» **Testo fornito**

------------------------------------------------------------------------

La redazione segnala

Italo Calvino e la rottura con il PCI

Illustrazione tratta da "Lo scoiattolo sulla Senna. L'avventura di Calvino a Parigi" di  Fabio Gambaro, Feltrinelli 2023

Illustrazione tratta da "Lo scoiattolo sulla Senna. L'avventura di Calvino a Parigi" di Fabio Gambaro, Feltrinelli 2023

L’estate del 1957, torrida, frenetica, divisiva. Il paese è tutto un boom: l’”età dell’oro” del capitalismo industriale l’avrebbero chiamata gli storici. Ed è l’anno in cui, poco prima del lancio dello Sputnik – vittoria sovietica nella soft war bipolare – Nikita Chruščëv, segretario del Pcus dalla carica comunicativa popolaresca, con il noto Rapporto avvia la demolizione della figura di Stalin. La destalinizzazione è un trauma a tutti gli effetti e, come tale, scatena i suoi processi di rimozione.

Ma è tra i paesi satelliti che rappresenta uno scarto prima inimmaginabile: la fessura da squarciare per allentare l’egemonia della Madre Russia. In Ungheria, Imre Nagy guida un governo in agitazione e protesta, che si spinge fino ad annunciare l’uscita dal Patto di Varsavia: in risposta, il segretario del Partito Comunista János Kádár invoca l’intervento dell’Armata Rossa che da lì a poco non tarda ad arrivare con i Reparti corazzati. L’evento traumatico da cui non si può tornare indietro.

Dall’altra parte dell’Europa fisica, Italo Calvino vive i suoi trent’anni da scrittore severo e rispettato. Ha appena conosciuto Elsa de’ Giorgi, che stima come autrice e ama come donna di spirito con un volto di rara perfezione. Sta lavorando al Barone rampante e alle Fiabe italiane, e, usando le parole di Elsa riportate da Sandra Petrignani, c’è «molta infanzia in tutto questo, un’adolescenza inconsumata». Lo scrittore di Santiago ha atteggiamenti contraddittori: da un lato sente un terrore infantile di essere snidato nella sua fragile timidezza, dall’altro rifiuta qualsiasi pretesa di serietà. La stessa attitudine cauta la mantiene nei confronti del Partito Comunista, divincolandosi tra una narrazione fortemente strutturata e la sua spinta creativa “felice” verso l’autonomia artistica.

Il barone rampante
Il barone rampante Di Italo Calvino;

Un ragazzo sale su di un albero, si arrampica tra i rami, passa da una pianta all'altra, decide che non scenderà più. L'Autore di questo libro non ha fatto che sviluppare questa semplice immagine e portarla alle estreme conseguenze: il protagonista trascorre l'intera vita sugli alberi, una vita tutt'altro che monotona, anzi piena d'avventure.

In generale, per gli intellettuali del tempo l’adesione al marxismo fu un credo assoluto che li spinse a considerarsi “ingegneri dell’animo umano”, un’impresa a cui devolvere ogni energia spirituale: in quanto missione di fede, il suo abbandono in reazione ai fatti inequivocabili della storia fu un processo durissimo. Per molti, l’arte era stato uno strumento ideo-mitologico per difendere anche la propria identità, costruita attorno a strutture precise di ricezione dei fatti. Di fronte alla mostruosità del socialismo reale, gli intellettuali reagirono in due modi: con la rimozione, scrisse Edgar Morin vent’anni dopo i fatti di Budapest, oppure – come fece Calvino – con la letteratura, come spazio immaginifico che non aveva pretese di realtà, al contrario della narrazione ideologica.

------------------------------------------------------------------------

» **Consegna**
Stabilisci se ciascuna affermazione concorda con il testo su Calvino e il PCI. Rispondi sì o no e cita alla lettera le parole del testo che decidono. (a) Calvino stava lavorando al Barone rampante e alle Fiabe italiane. (b) Era János Kádár a guidare il governo che annunciò l'uscita dal Patto di Varsavia. (c) Edgar Morin scrisse delle reazioni degli intellettuali dieci anni dopo i fatti di Budapest.

» **Materiale fornito**
------------------------------------------------------------------------

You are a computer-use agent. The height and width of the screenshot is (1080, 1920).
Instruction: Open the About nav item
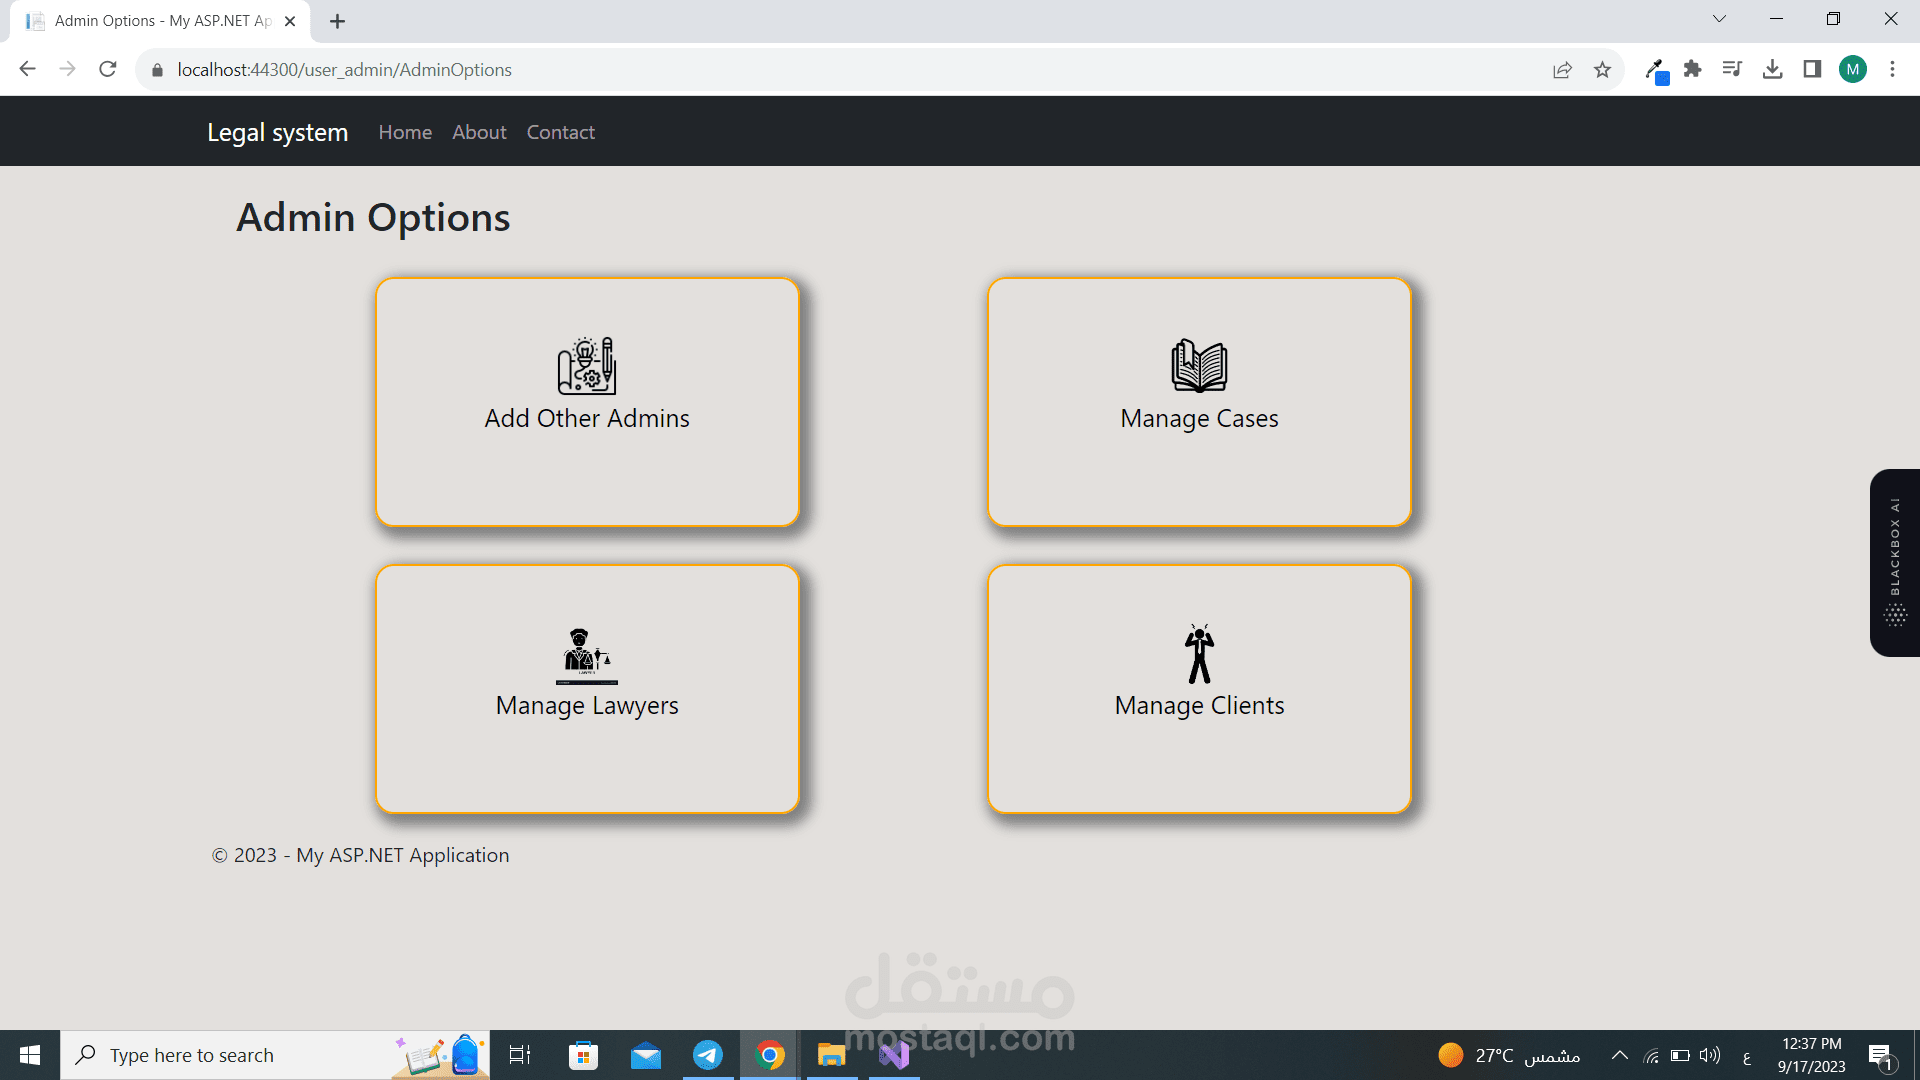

------------------------------------------------------------------------

» **Risposta**
(a) Sì: «Sta lavorando al Barone rampante e alle Fiabe italiane».
(b) No: «Imre Nagy guida un governo in agitazione e protesta, che si spinge fino ad annunciare l’uscita dal Patto di Varsavia».
(c) No: «scrisse Edgar Morin vent’anni dopo i fatti di Budapest».